Gateway orders bus; advisory board next
By Steve Herring
Published in News on December 21, 2008 2:00 AM
The Goldsboro/Wayne Transportation Authority (GATEWAY) Tuesday agreed to enter into a contract with the state to obtain about $26,000 to help pay for the $325,000 bus the system has ordered.
Federal funds will pay the lion's share, about $270,000, of the cost. Another $29,000 will be funded locally.
It will be about a year before the 35-foot, 32-seat bus will arrive and be put into service. Unlike the system's current vehicles, the bus won't have a lift for wheelchairs. Rather, a ramp at the front of the bus can be lowered for easier and more convenient wheelchair access, said Alan Stubbs, authority director.
The full-size bus, Stubbs said, should help people to better realize that the system is indeed a true public transportation system.
Once the bill for the bus is received, GATEWAY will be able to draw down the federal portion of the funding.
An invoice will be sent to the state for its portion.
Along with a new bus, GATEWAY is in the process of appointing a 20-member Transportation Advisory Board. The board is being required by the federal government.
The board will provide input on what members feel the public is looking for, seek public involvement and provide administrative oversight, Stubbs said.
It is not a governing board.
GATEWAY board members John Forbes, Bob Waller and John Bell and Stubbs also will serve on the advisory board.
That, Stubbs said will help keep the two boards in touch.
"Five other advisory board members will be actual bus riders so we can get input as to what they'd like for us to do," Stubbs said.
The advisory board will represent a demographic representation of the county, Stubbs said.
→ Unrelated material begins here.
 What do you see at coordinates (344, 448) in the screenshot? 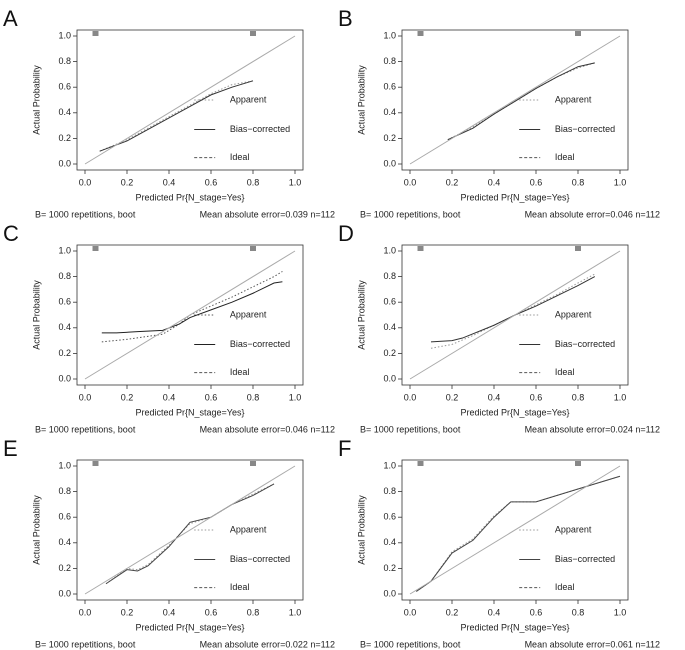
I see `panel-letter: F` at bounding box center [344, 448].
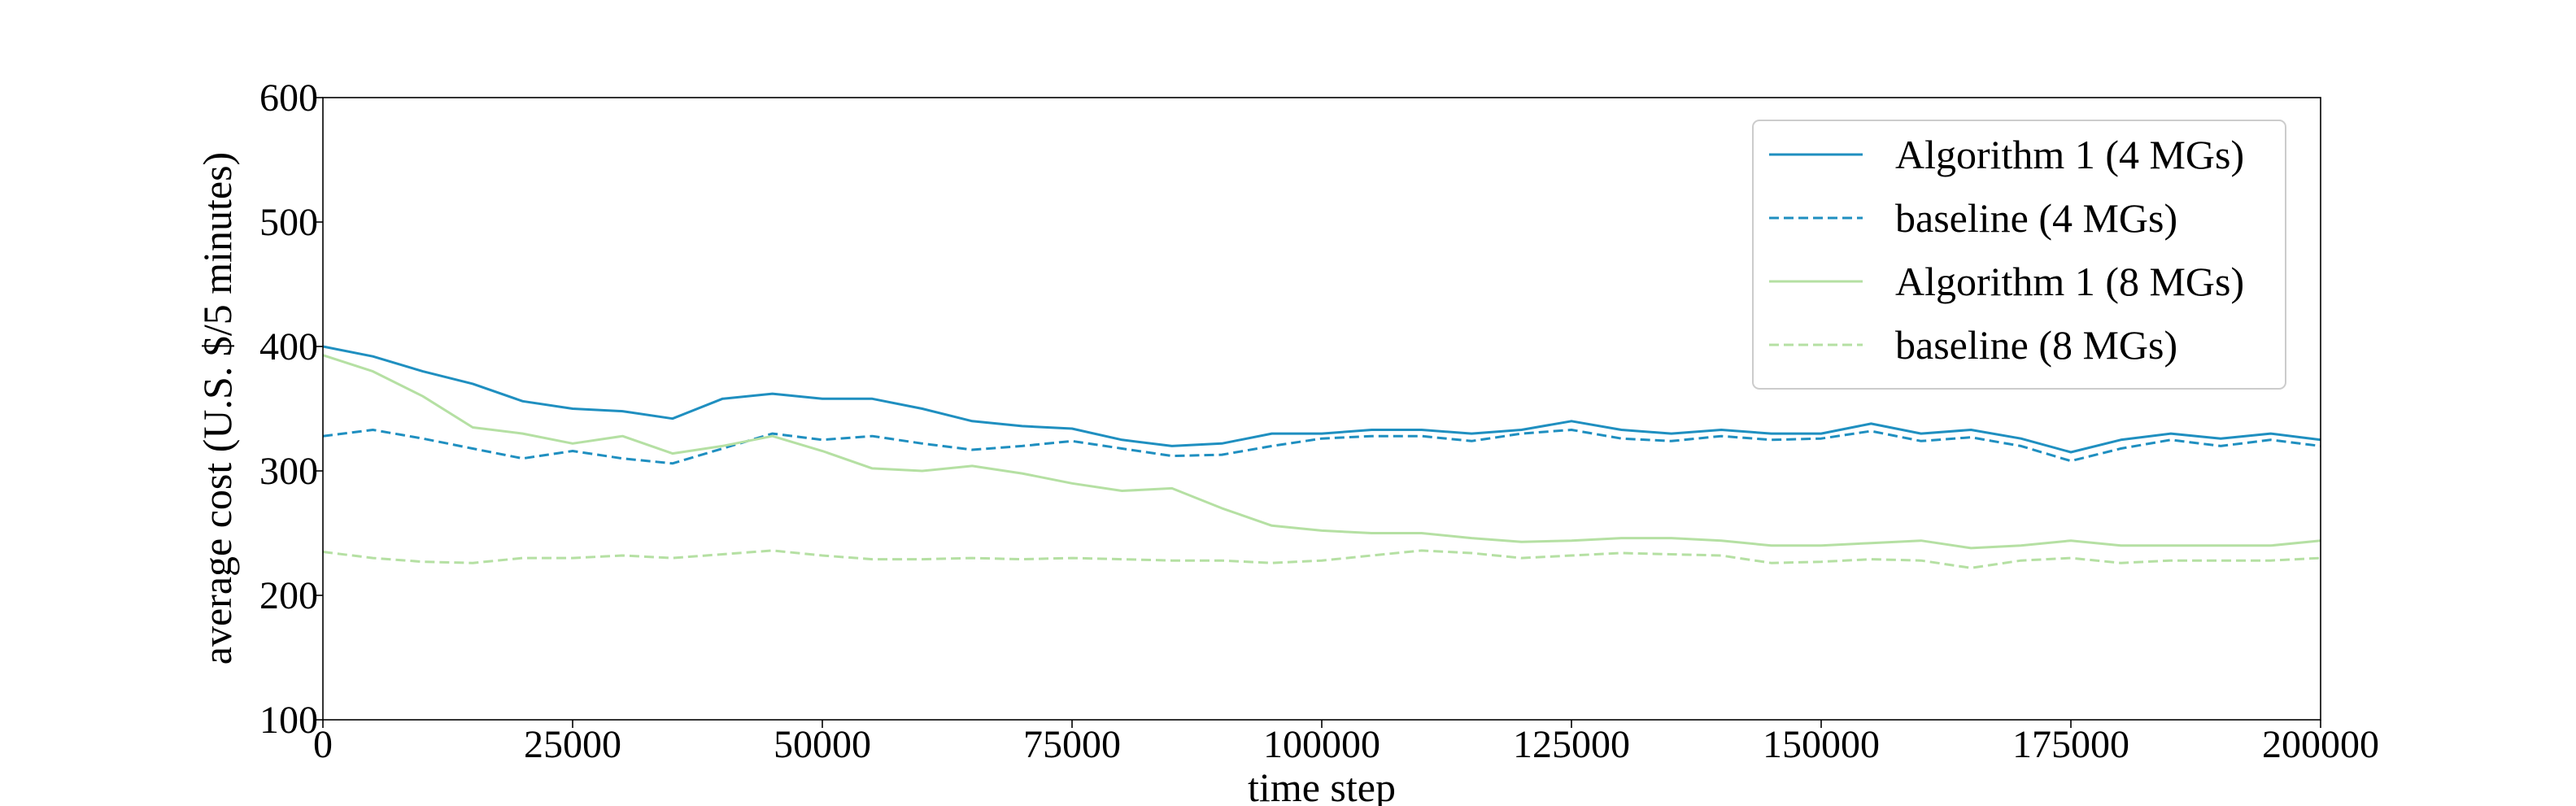 The image size is (2576, 806). What do you see at coordinates (2070, 744) in the screenshot?
I see `x-tick-label: 175000` at bounding box center [2070, 744].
The GATEWAY board meets on the last Tuesday of every other month and the meeting is in January. The advisory board will meet on the Thursday before the board meetings.
Stubbs noted that the city is growing and that GATEWAY wants to possibly add a fifth route next year.,
"We want to cover the areas that need transportation," he said.
All routes are excepted to be changed within the next year. A consulting firm is looking at the routes and the authority's total operation, Stubbs said.